Plymouth-based Royal Navy ship lands £11 million drugs bust in Middle East

HMS Montrose hauled in nearly two-and-a-half-tonnes of illegal narcotics seized in two back-to-back missions

HMNB Devonport - HMS Montrose's base
Author: Sophie SquiresPublished 18th Feb 2021

A Plymouth-based ship has landed a huge drugs bust.

£11 million worth of narcotics will never reach the streets, after HMS Montrose swooped in on traffickers twice in two days in the Middle East.

Teams pounced on suspicious dhows in the Arabian Sea, resulting in a haul of nearly two-and-a-half tonnes of illegal drugs being seized.

The frigate - which is based in Bahrain on a three-year security mission - was on patrol as part of an international task force to stop criminal and terrorist activity.

"Having secured the vessel with my Royal Marines, we discovered the drugs in large bundled sacks, all containing individually wrapped packages. As soon as we opened the bags we were pretty confident it was an illicit substance."

Lieutenant Gorton RM - Boarding Team Leader

The scores of red sacks his commandos located in a 12-hour operation turned out to be packed with heroin – 275kg in all, worth around £5.3 million.

Just 36 hours later, the team was racing through the Northern Arabian Sea again in Montrose’s Pacific 24 fast boat to inspect another dhow.

The marines found an ‘Aladdin’s cave’ of illegal narcotics: hundreds of bags and sacks of hashish, heroin, and methamphetamine.
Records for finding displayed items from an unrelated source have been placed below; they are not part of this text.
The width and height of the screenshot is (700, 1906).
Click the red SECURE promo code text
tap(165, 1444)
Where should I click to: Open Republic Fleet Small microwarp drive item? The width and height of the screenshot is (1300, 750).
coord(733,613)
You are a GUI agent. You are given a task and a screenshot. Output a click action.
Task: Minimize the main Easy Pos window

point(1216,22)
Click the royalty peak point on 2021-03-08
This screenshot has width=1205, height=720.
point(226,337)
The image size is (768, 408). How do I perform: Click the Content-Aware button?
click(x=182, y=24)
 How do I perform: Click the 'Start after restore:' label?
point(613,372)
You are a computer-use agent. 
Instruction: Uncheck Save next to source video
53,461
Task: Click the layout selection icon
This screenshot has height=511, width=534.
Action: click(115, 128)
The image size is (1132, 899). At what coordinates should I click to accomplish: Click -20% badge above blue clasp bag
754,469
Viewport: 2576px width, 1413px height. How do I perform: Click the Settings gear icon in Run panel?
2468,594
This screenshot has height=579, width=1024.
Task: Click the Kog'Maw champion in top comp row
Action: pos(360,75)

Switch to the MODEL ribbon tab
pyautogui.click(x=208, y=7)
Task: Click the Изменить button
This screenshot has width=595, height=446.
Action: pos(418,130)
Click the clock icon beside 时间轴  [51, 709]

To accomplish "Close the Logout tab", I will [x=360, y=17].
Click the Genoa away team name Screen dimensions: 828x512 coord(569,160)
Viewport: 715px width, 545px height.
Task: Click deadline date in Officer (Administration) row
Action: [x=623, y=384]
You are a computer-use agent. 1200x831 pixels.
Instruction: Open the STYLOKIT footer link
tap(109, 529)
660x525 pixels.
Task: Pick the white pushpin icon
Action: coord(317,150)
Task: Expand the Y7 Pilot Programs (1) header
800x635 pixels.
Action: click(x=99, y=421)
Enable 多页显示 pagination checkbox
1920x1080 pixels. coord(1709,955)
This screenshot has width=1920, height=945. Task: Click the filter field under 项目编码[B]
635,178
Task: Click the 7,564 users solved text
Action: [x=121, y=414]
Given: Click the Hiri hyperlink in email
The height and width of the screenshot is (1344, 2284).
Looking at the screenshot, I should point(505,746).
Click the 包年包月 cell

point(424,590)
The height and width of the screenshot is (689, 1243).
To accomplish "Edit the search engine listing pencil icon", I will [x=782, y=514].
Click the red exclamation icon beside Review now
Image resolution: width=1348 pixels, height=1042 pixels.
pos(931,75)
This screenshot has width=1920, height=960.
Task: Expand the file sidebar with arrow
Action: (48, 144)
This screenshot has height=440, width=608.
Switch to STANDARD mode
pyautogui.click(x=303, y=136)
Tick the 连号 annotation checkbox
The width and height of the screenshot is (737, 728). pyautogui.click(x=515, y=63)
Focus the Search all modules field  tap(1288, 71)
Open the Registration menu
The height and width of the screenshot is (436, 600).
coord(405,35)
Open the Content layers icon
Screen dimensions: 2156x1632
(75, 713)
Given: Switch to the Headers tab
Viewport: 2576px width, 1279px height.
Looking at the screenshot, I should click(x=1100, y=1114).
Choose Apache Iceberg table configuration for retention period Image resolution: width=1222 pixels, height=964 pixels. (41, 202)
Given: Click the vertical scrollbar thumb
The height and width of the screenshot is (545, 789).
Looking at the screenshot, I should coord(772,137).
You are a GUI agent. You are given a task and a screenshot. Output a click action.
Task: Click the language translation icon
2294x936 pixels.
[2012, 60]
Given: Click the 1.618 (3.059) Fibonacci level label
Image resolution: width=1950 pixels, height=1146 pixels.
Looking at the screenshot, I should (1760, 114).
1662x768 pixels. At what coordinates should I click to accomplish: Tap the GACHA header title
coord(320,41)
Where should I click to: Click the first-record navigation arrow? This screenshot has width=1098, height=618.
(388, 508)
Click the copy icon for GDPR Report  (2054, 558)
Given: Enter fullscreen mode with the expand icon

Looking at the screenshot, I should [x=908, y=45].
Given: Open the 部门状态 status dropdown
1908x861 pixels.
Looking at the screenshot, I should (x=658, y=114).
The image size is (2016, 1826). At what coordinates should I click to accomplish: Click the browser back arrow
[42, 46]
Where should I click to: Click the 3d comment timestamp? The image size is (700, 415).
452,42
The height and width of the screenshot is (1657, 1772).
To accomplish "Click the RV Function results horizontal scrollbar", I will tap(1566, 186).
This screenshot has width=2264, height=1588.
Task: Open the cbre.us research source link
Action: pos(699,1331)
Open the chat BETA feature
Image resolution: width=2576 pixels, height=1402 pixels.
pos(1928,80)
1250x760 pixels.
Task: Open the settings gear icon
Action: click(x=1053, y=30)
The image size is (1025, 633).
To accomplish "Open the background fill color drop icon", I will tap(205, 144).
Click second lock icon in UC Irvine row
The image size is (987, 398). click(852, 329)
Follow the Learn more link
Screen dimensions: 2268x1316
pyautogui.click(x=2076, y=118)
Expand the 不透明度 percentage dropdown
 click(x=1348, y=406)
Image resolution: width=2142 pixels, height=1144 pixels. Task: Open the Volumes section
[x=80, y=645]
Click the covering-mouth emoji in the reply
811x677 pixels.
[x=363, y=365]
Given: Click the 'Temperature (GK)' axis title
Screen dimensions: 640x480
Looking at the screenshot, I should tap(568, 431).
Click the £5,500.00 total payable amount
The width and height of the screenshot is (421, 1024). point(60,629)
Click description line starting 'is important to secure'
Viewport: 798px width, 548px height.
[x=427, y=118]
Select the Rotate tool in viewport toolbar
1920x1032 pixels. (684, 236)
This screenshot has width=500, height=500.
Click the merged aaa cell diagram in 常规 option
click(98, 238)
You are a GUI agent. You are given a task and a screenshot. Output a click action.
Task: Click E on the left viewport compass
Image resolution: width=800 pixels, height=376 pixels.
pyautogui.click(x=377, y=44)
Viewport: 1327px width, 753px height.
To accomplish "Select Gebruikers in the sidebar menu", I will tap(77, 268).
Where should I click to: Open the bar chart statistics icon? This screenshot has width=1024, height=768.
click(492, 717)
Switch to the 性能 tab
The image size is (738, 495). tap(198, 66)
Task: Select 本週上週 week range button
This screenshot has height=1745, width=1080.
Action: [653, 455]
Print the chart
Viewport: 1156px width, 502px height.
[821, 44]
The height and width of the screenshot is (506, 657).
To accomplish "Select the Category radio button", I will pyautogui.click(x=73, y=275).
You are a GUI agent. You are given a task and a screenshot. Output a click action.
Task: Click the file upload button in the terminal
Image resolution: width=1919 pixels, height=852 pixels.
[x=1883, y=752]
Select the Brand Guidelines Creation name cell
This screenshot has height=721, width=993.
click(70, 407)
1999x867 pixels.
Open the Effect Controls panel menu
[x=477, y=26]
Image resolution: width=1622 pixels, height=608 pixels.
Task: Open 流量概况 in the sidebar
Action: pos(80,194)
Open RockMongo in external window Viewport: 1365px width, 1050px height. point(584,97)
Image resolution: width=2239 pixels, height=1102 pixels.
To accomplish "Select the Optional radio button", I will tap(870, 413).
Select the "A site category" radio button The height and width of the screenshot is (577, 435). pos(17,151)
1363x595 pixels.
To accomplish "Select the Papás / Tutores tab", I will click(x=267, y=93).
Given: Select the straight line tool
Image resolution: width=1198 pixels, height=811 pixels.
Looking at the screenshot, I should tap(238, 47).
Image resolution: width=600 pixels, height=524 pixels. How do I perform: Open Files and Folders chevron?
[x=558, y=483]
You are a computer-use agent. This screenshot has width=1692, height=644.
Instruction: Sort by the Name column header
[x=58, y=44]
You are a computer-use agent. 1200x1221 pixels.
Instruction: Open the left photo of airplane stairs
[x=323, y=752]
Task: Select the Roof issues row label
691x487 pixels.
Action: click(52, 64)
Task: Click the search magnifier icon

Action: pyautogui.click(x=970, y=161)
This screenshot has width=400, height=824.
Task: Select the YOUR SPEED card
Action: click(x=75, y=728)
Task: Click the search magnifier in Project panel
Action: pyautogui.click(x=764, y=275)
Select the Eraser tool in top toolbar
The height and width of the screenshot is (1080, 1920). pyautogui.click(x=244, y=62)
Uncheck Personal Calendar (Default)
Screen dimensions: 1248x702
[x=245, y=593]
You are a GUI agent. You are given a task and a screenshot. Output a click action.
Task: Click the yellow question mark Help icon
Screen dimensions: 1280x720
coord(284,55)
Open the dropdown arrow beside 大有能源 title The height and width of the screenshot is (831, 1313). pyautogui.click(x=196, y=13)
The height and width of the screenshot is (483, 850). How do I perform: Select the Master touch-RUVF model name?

It took them more than ten hours to recover them all.

The tally was 2,145kg of illegal narcotics in all with a street value of £5.6 million.

Montrose is crewed by sailors from her UK home base of Plymouth, plus her specialist Royal Marines team, with the entire ship’s company of around 200 men and women changing entirely every four months so the frigate can spend more time on patrol in the Gulf region.

She’s spent the bulk of her time since arriving in the Middle East in early 2019 providing protection, security and reassurance for merchant shipping passing through ‘choke points’ - narrow waters such as the Strait of Hormuz or Bab al Mandeb Strait at the foot of the Red Sea.